▸ **DIRECTIONS FOR THIS TASK**
Within the records below, find the line with "Ghana Update – November 2016 (683, 386)" and the line with "سياسة (51, 52)", then reproduce exactly those two lines and all lines between them, without any picture.

#### INFORMATION

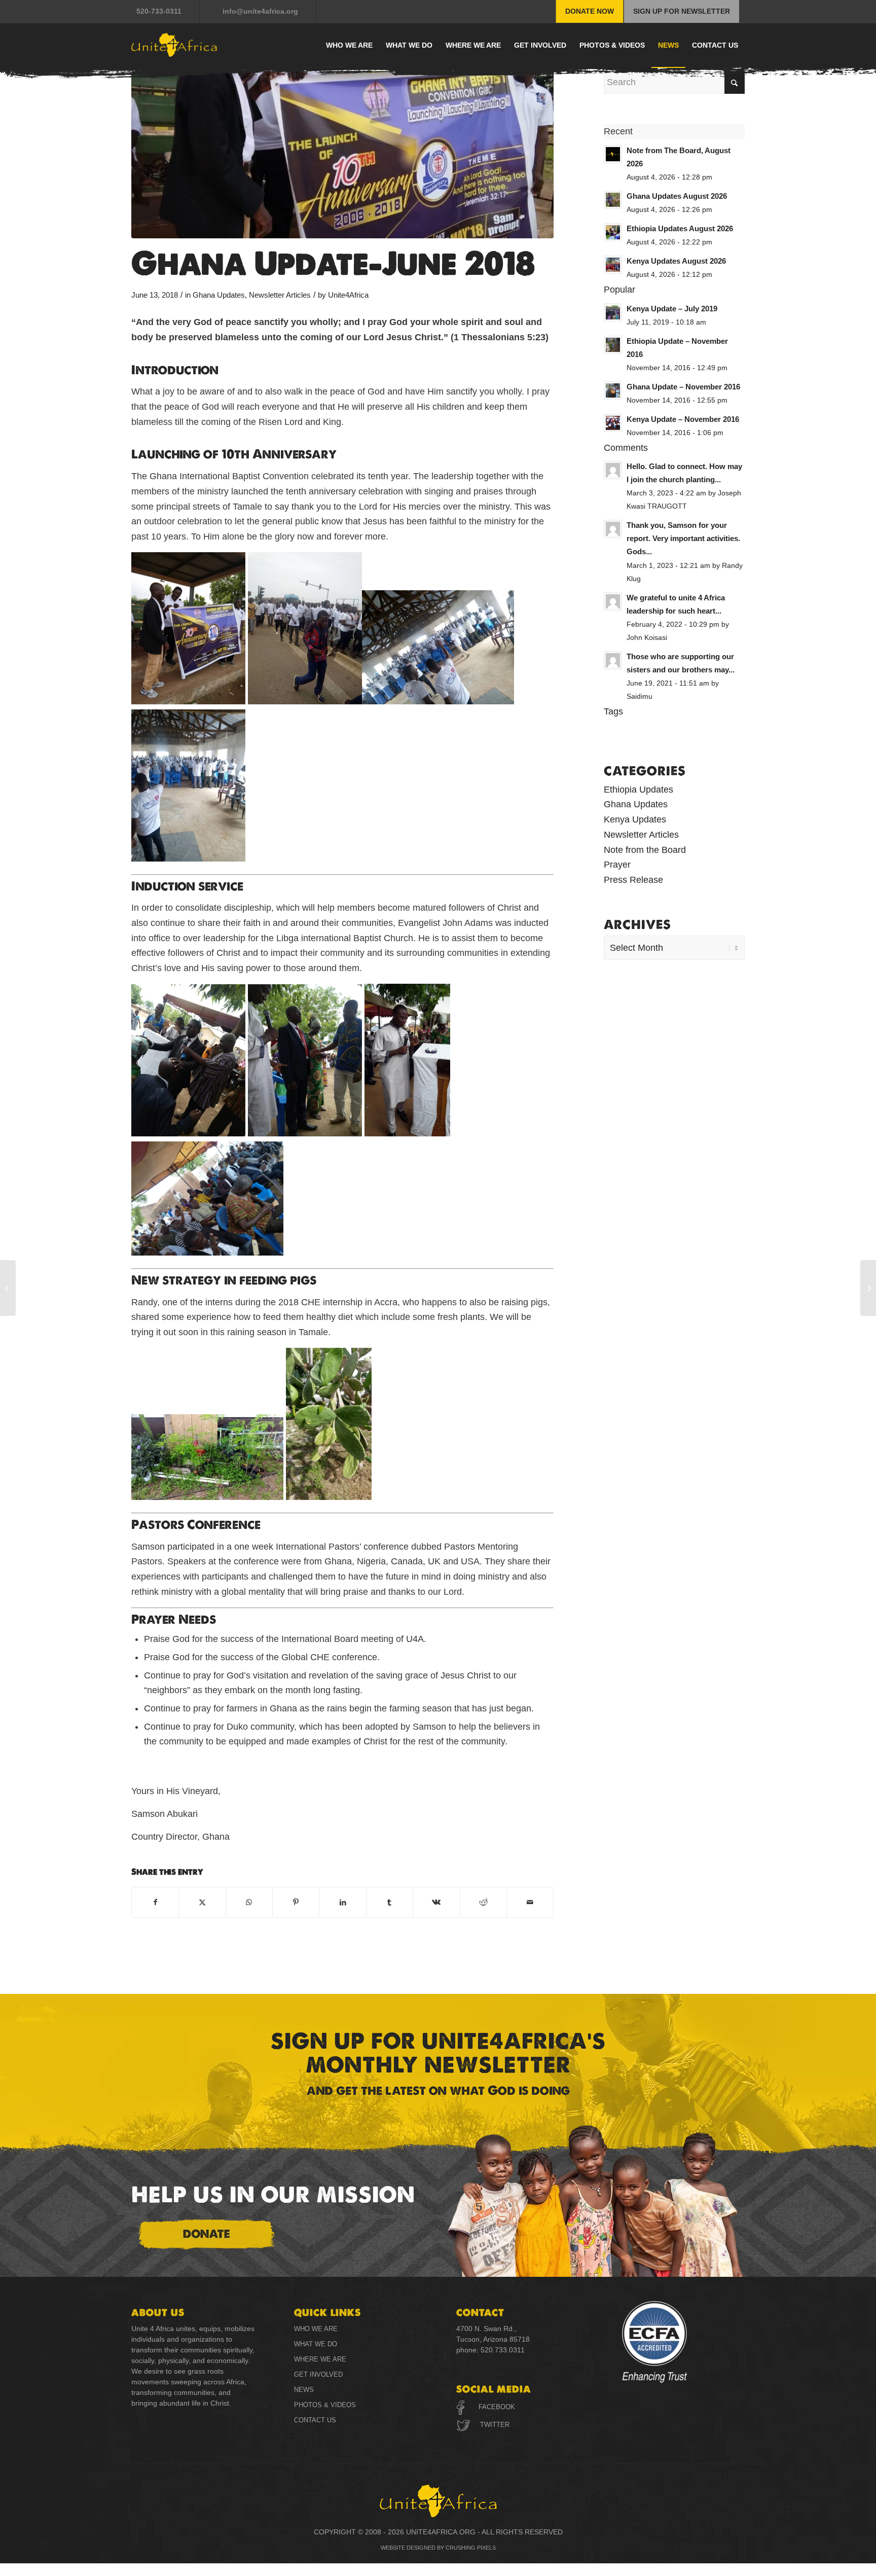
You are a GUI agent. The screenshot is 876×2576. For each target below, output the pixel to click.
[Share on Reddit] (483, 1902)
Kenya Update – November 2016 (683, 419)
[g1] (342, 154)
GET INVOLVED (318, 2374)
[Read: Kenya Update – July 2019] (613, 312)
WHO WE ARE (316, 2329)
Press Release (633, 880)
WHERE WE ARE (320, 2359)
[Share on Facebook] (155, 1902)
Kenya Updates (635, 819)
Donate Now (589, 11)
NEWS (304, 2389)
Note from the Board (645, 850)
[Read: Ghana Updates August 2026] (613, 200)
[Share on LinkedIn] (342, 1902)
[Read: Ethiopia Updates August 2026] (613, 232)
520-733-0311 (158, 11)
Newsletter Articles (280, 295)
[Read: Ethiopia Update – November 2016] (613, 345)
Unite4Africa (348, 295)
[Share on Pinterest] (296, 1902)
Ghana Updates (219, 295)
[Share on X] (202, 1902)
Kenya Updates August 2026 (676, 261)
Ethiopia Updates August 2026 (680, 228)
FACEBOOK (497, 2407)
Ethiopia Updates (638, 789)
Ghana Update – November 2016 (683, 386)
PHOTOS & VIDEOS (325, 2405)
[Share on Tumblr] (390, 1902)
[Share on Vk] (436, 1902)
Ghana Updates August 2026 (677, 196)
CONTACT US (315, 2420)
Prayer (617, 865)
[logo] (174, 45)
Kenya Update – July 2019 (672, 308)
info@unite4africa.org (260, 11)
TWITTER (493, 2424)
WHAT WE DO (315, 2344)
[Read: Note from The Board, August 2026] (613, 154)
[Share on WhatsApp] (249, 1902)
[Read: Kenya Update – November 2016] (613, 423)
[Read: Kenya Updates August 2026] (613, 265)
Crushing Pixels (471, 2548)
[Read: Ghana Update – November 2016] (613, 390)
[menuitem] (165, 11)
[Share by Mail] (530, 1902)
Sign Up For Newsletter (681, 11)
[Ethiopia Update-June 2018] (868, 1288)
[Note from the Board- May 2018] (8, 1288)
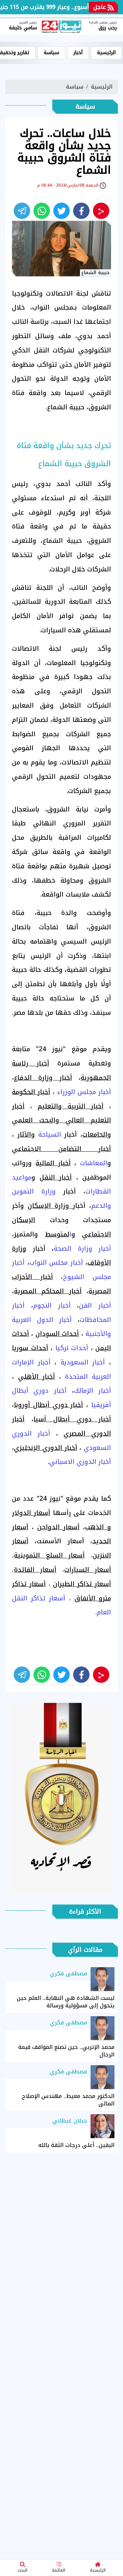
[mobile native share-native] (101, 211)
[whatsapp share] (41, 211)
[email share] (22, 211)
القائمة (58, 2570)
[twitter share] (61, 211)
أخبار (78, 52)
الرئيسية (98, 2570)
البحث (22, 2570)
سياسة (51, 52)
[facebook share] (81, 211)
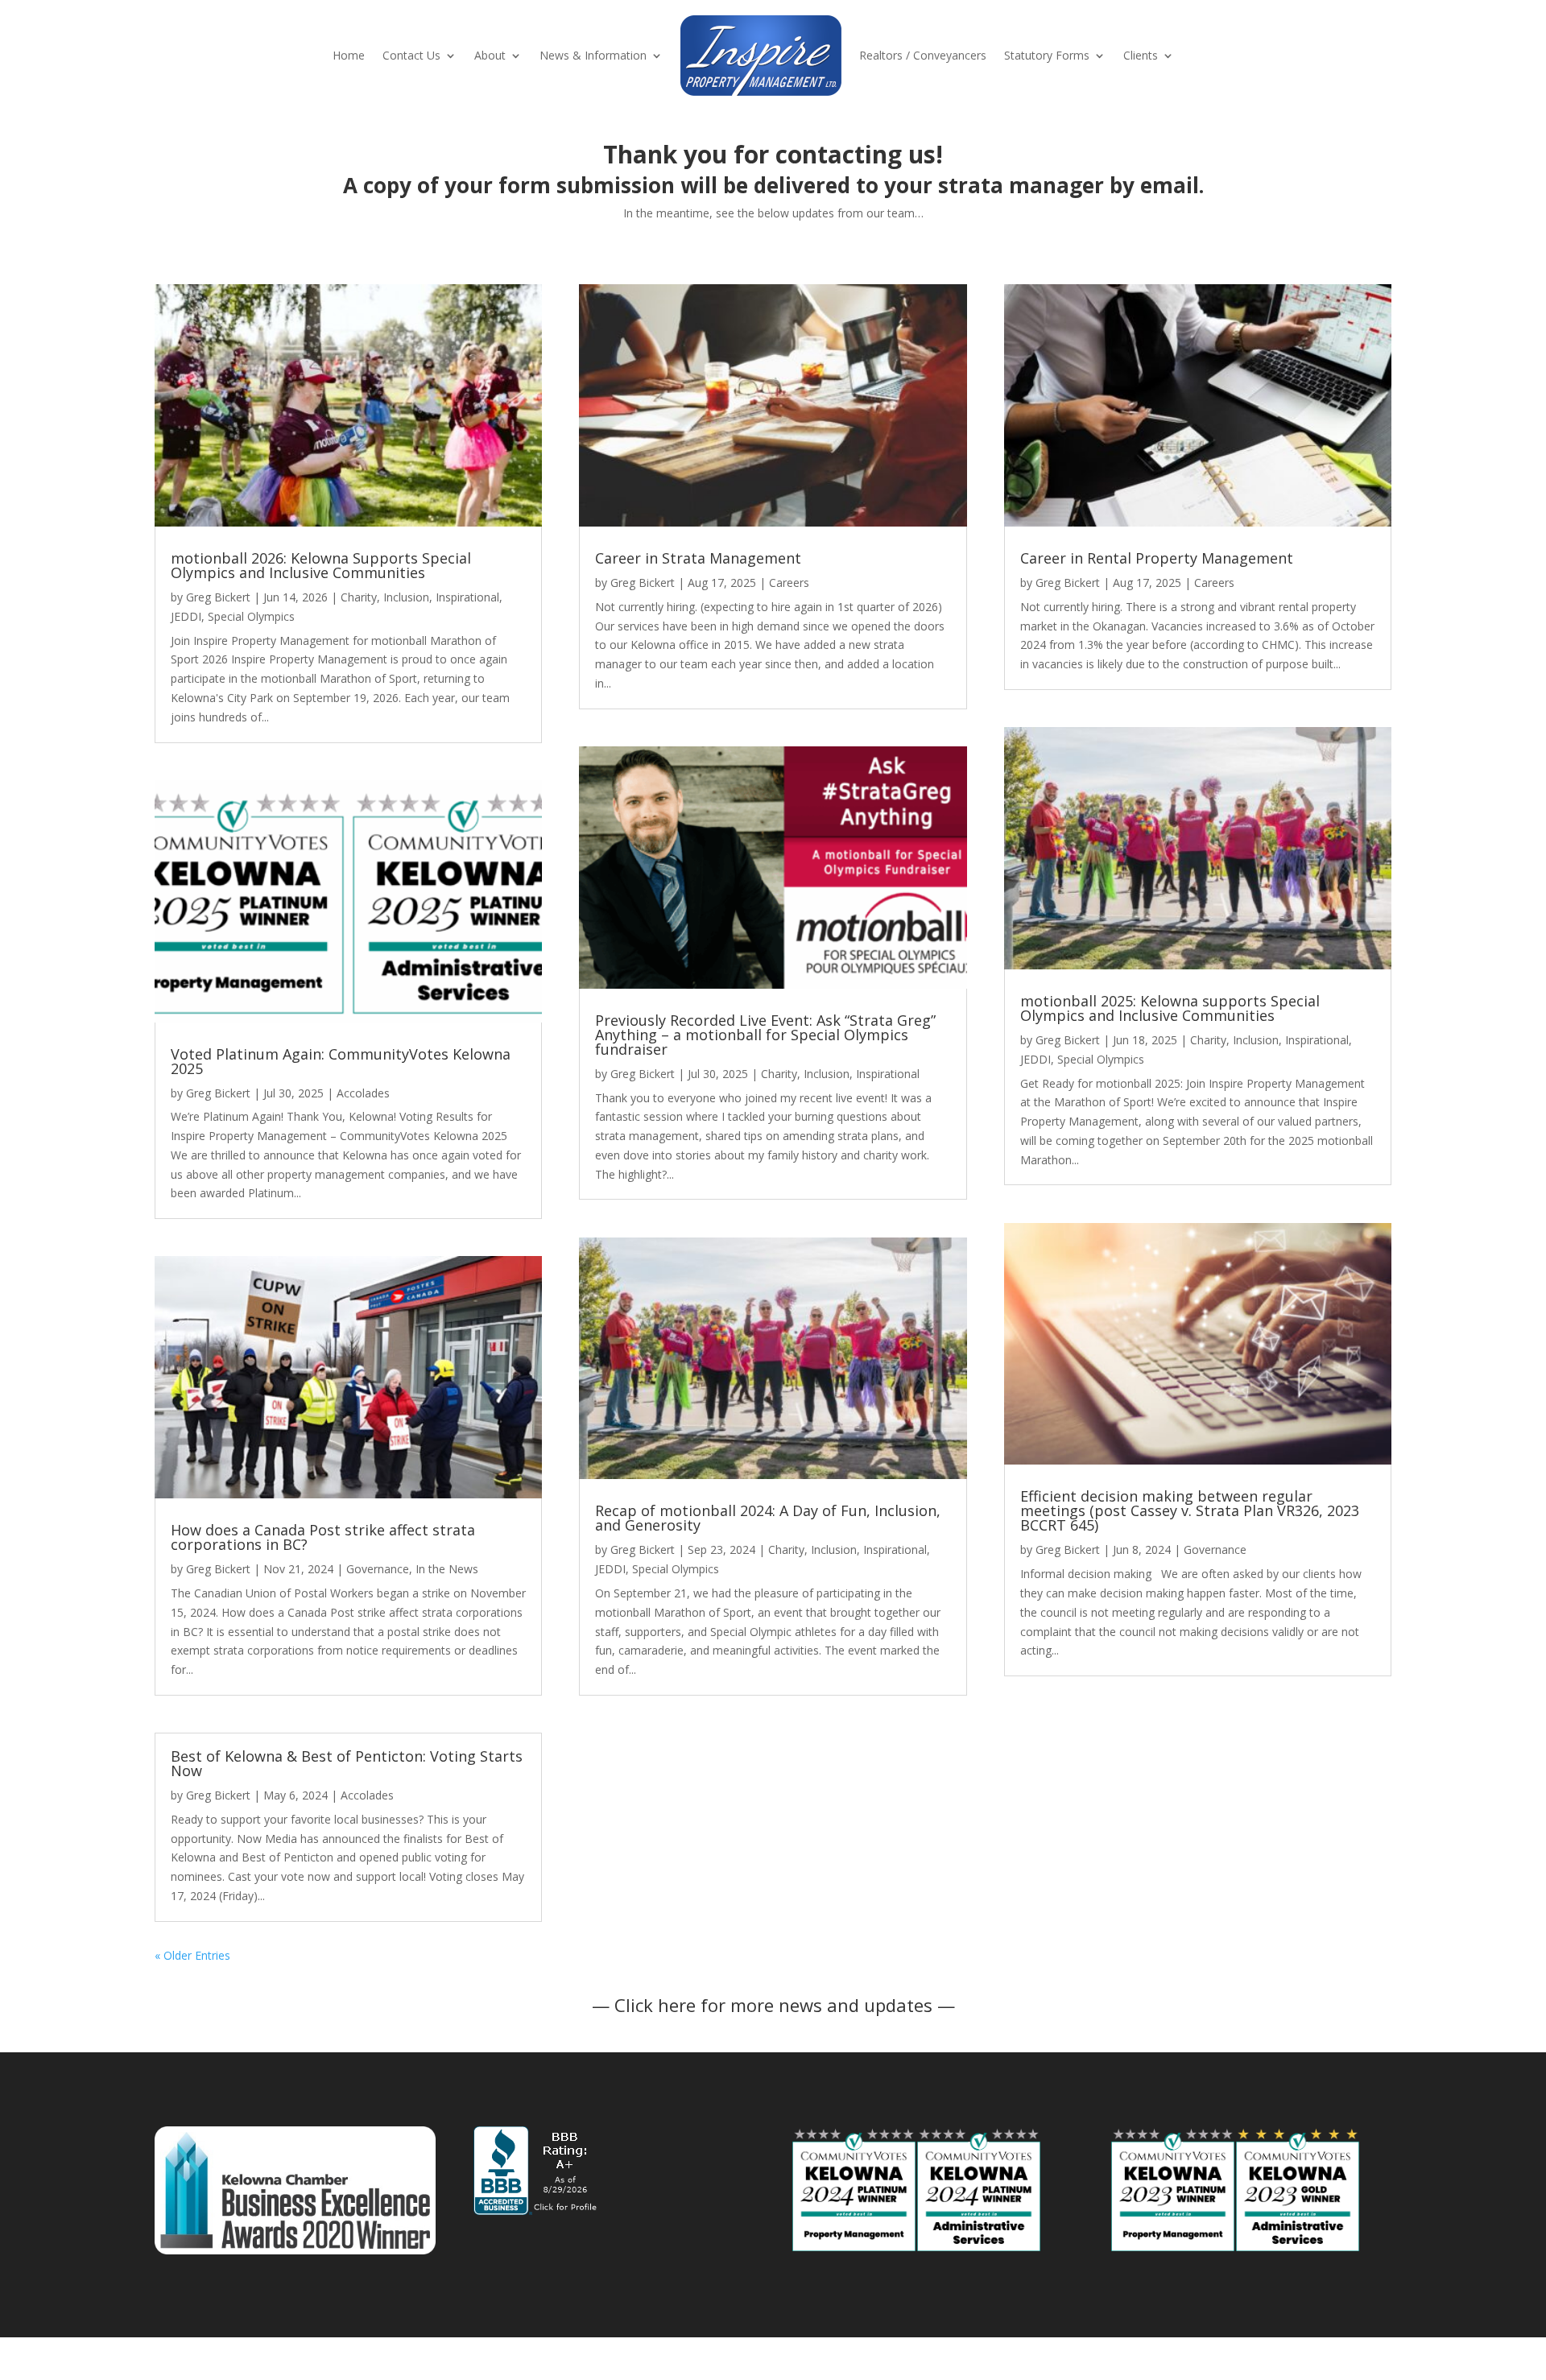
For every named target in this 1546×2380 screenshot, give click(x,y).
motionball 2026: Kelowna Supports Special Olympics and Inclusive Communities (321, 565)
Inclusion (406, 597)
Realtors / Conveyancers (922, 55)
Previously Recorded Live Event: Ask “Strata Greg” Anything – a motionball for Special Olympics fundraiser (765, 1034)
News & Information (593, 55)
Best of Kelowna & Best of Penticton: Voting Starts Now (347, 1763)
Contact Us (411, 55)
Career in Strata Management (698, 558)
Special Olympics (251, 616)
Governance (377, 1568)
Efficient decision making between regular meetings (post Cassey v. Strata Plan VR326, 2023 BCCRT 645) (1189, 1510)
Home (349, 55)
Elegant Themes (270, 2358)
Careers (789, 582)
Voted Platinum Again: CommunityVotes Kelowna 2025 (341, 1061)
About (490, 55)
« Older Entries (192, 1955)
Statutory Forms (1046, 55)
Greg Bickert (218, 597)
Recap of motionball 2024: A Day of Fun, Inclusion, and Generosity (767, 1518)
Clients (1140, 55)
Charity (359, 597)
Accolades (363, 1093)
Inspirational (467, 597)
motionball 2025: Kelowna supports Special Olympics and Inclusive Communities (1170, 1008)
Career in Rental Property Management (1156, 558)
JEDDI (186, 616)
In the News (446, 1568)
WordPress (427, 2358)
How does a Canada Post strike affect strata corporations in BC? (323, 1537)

########

▸ **RESULT**
Ghana Update – November 2016 (683, 386)
PHOTOS & VIDEOS (325, 2405)
[Share on Tumblr] (390, 1902)
[Share on Vk] (436, 1902)
Ghana Updates August 2026 (677, 196)
CONTACT US (315, 2420)
Prayer (617, 865)
[logo] (174, 45)
Kenya Update – July 2019 (672, 308)
info@unite4africa.org (260, 11)
TWITTER (493, 2424)
WHAT WE DO (315, 2344)
[Read: Note from The Board, August 2026] (613, 154)
[Share on WhatsApp] (249, 1902)
[Read: Kenya Update – November 2016] (613, 423)
[Read: Kenya Updates August 2026] (613, 265)
Crushing Pixels (471, 2548)
[Read: Ghana Update – November 2016] (613, 390)
[menuitem] (165, 11)
[Share by Mail] (530, 1902)
Sign Up For Newsletter (681, 11)
[Ethiopia Update-June 2018] (868, 1288)
[Note from the Board- May 2018] (8, 1288)
[mobile native share-native] (101, 211)
[whatsapp share] (41, 211)
[email share] (22, 211)
القائمة (58, 2570)
[twitter share] (61, 211)
أخبار (78, 52)
الرئيسية (98, 2570)
البحث (22, 2570)
سياسة (51, 52)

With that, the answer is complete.